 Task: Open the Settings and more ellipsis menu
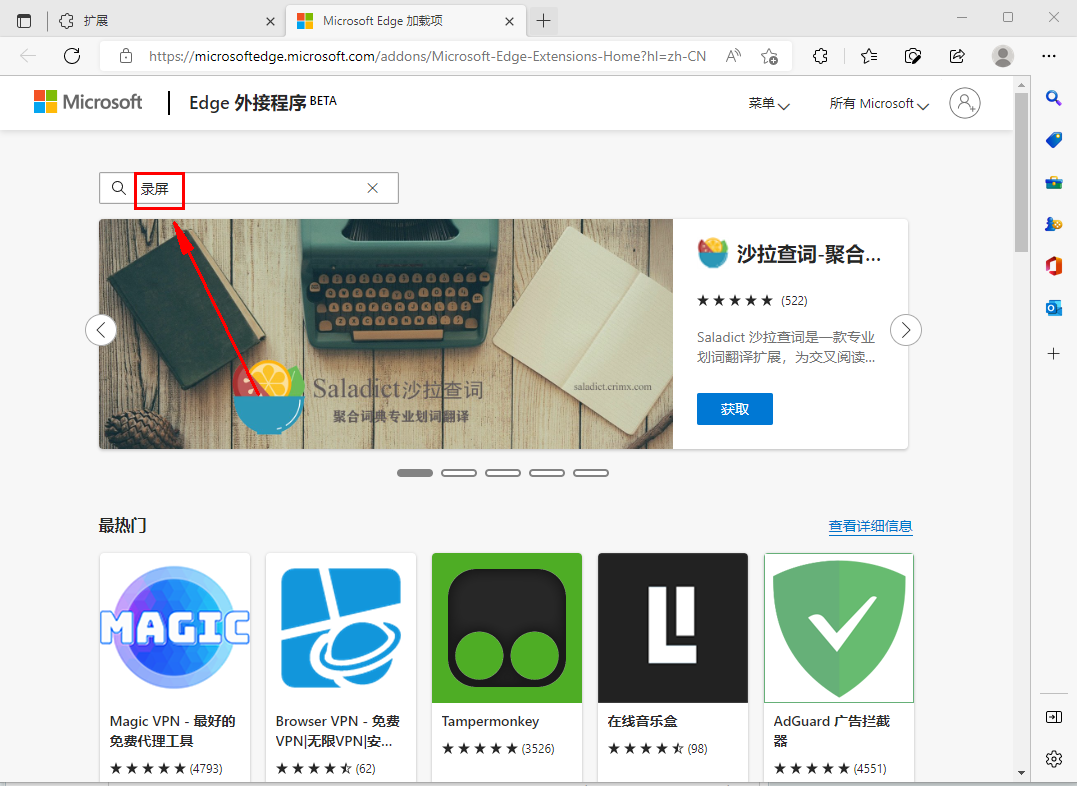pos(1049,56)
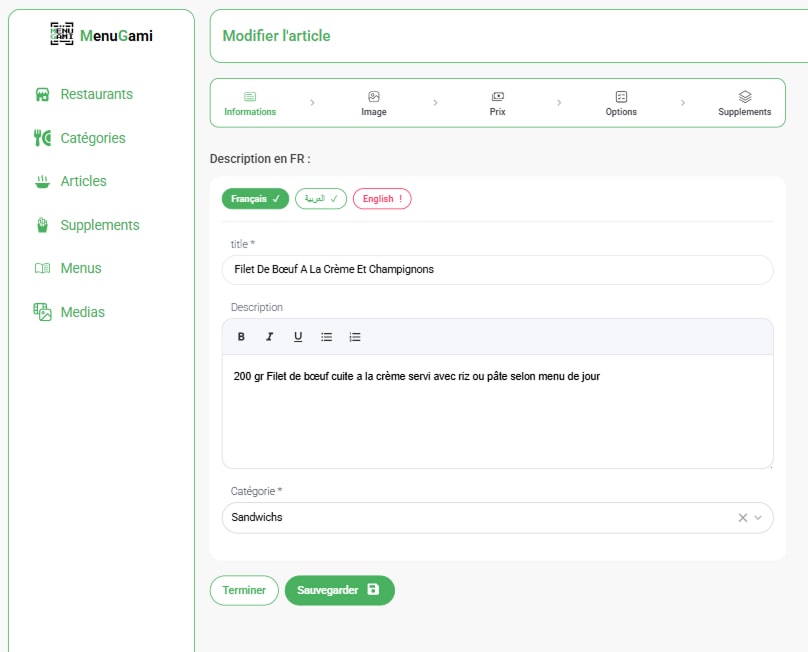Click the Articles bowl icon in sidebar
The image size is (808, 652).
click(42, 182)
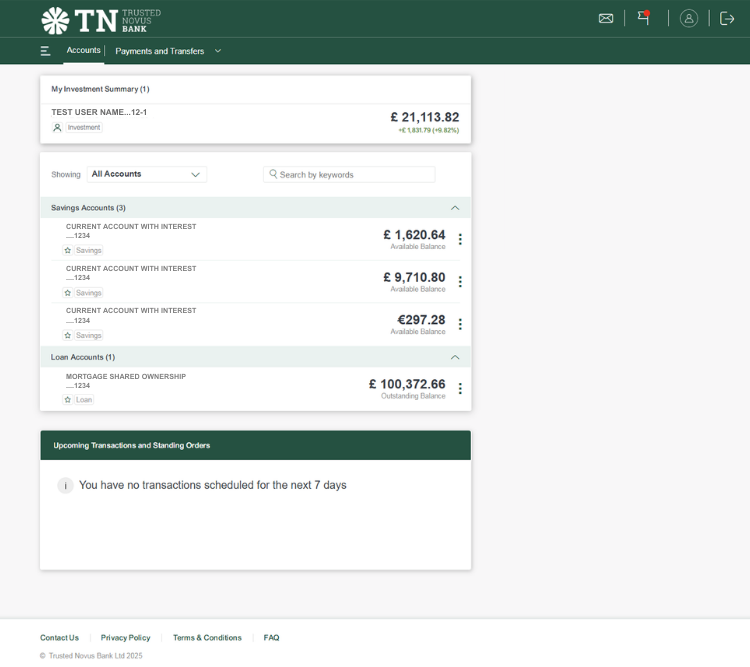Open the All Accounts filter dropdown

tap(146, 174)
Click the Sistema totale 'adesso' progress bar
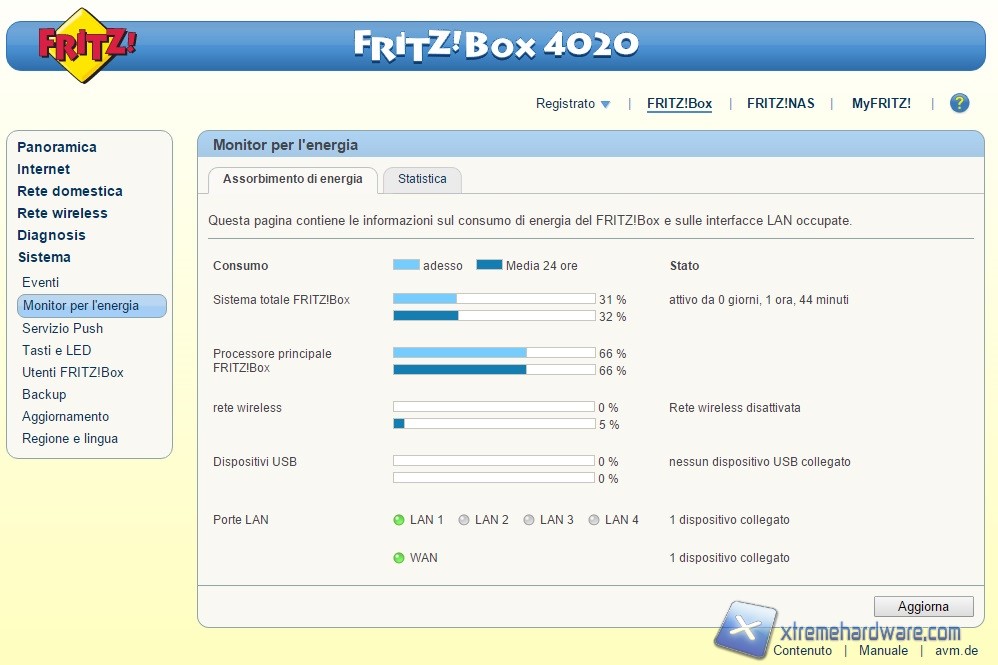The height and width of the screenshot is (665, 998). click(x=494, y=299)
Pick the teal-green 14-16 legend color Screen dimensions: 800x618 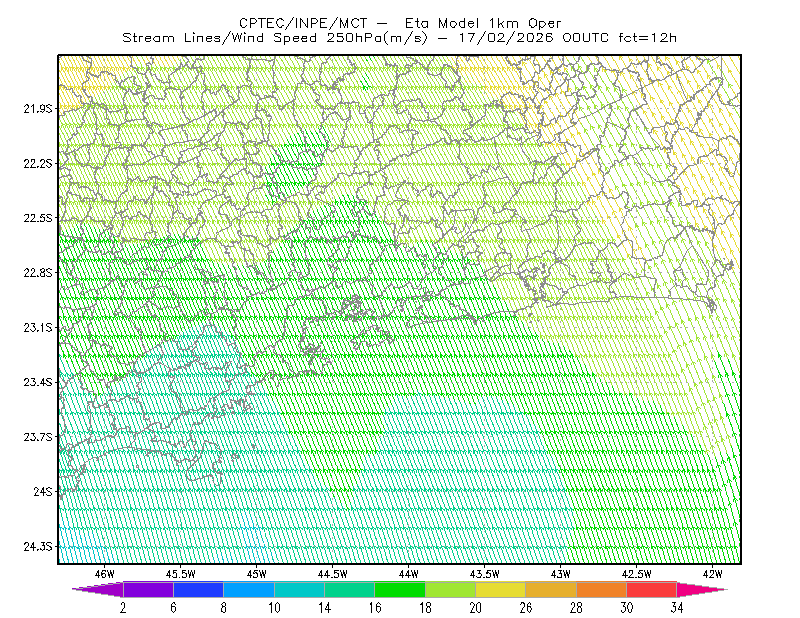coord(349,589)
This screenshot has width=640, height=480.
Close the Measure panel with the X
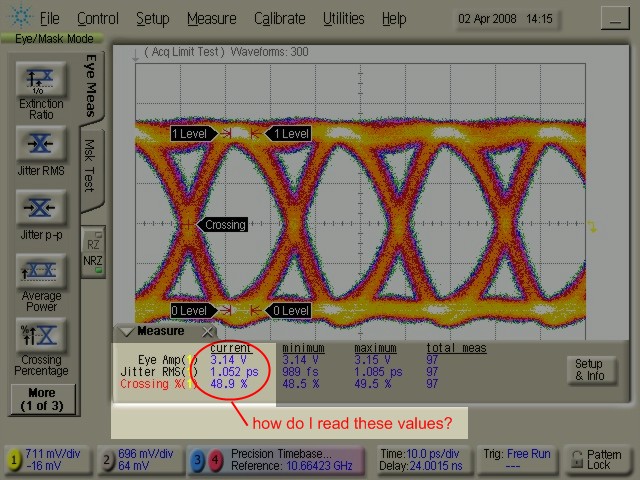coord(207,331)
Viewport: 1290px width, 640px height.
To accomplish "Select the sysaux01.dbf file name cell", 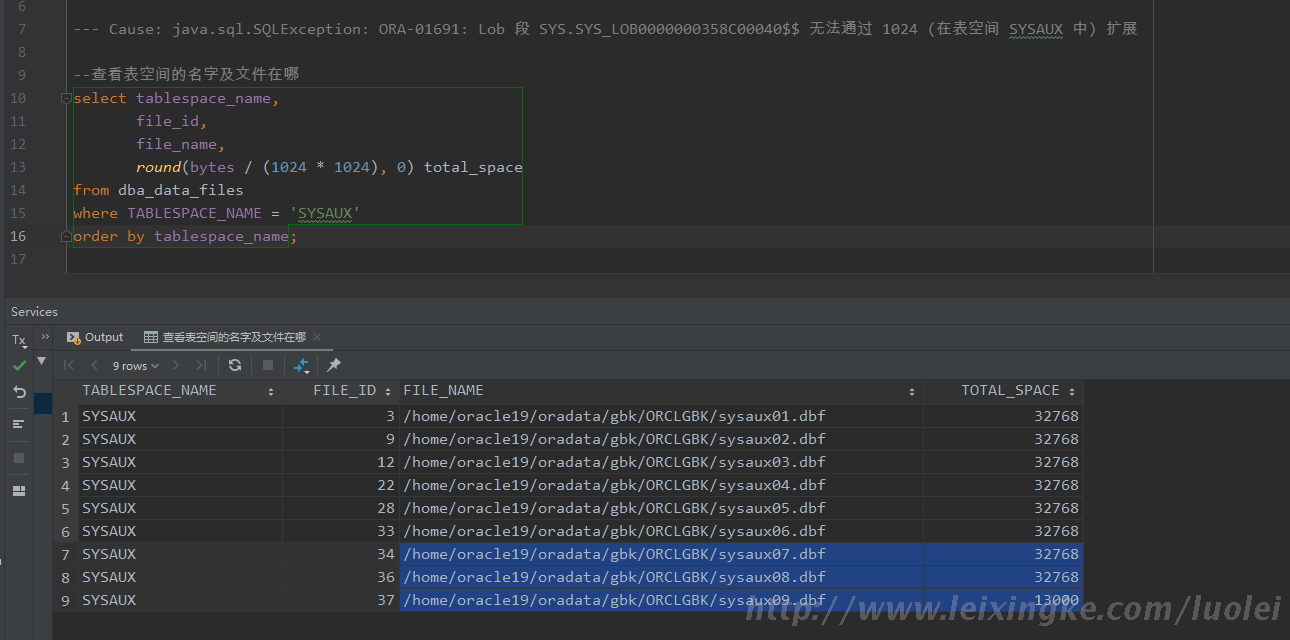I will point(614,416).
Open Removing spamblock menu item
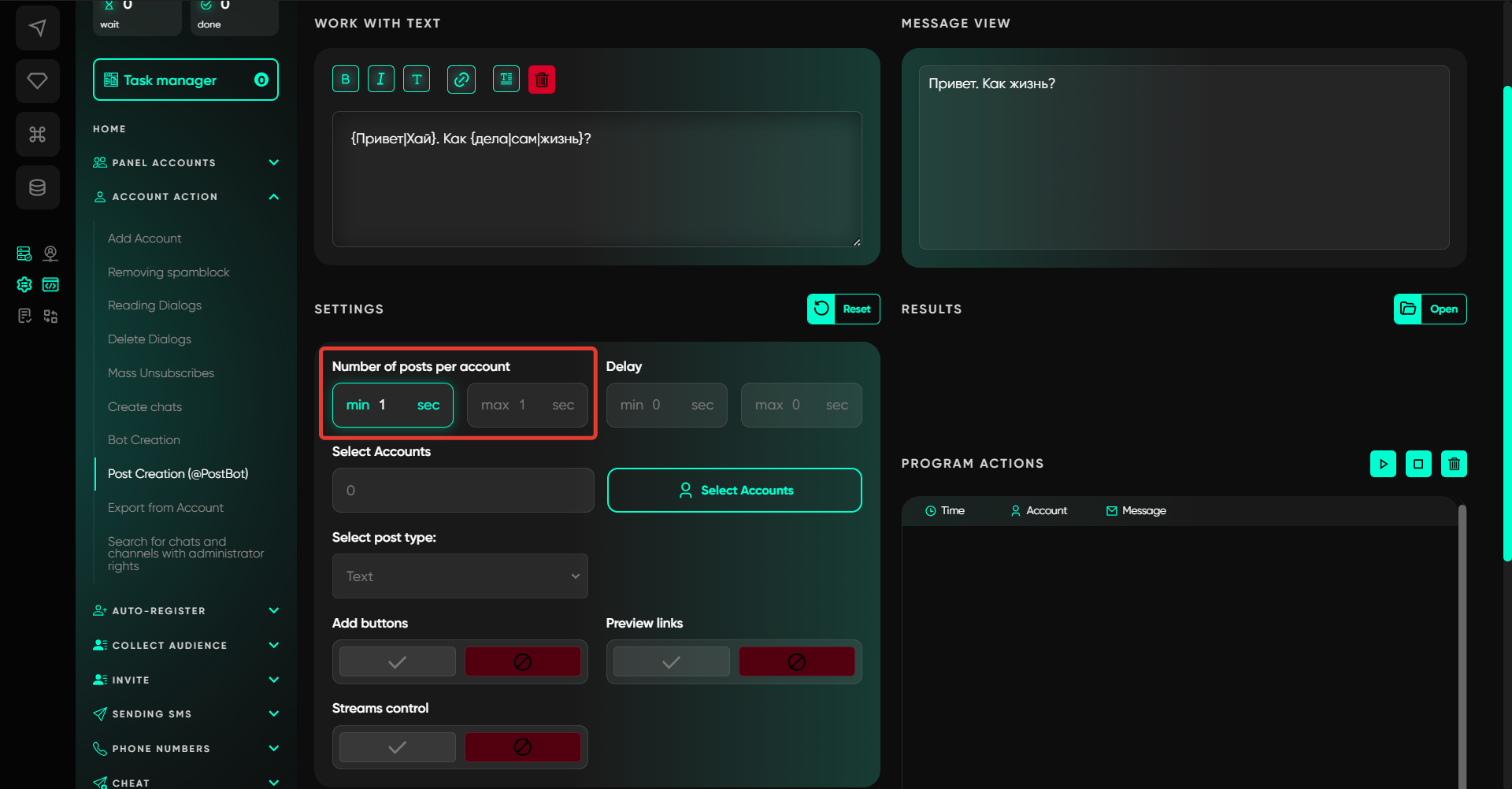The image size is (1512, 789). [x=169, y=272]
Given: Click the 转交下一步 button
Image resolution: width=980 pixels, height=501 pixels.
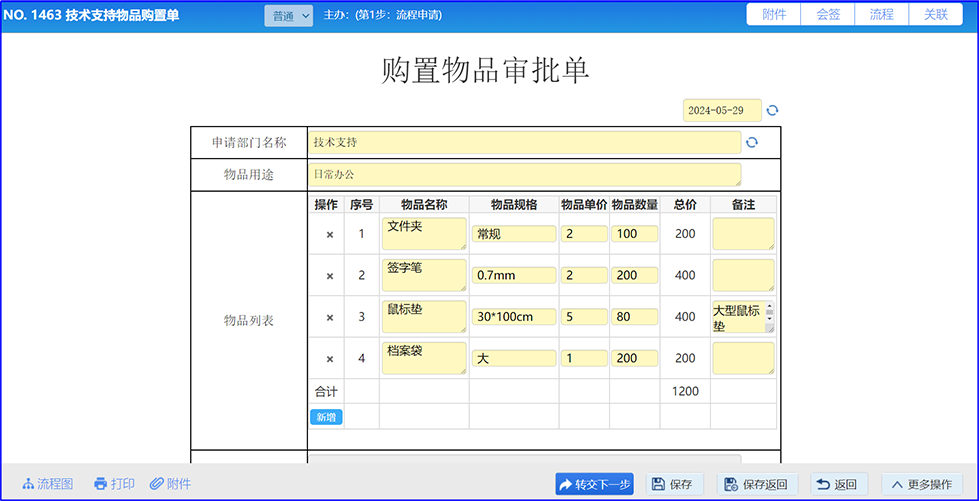Looking at the screenshot, I should 594,484.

> _Task goal_:
Everything from the line with "Image resolution: width=980" through the final line of the records above should be written out exactly, minus the pictures.

> _Result_:
Image resolution: width=980 pixels, height=501 pixels.
Looking at the screenshot, I should 594,484.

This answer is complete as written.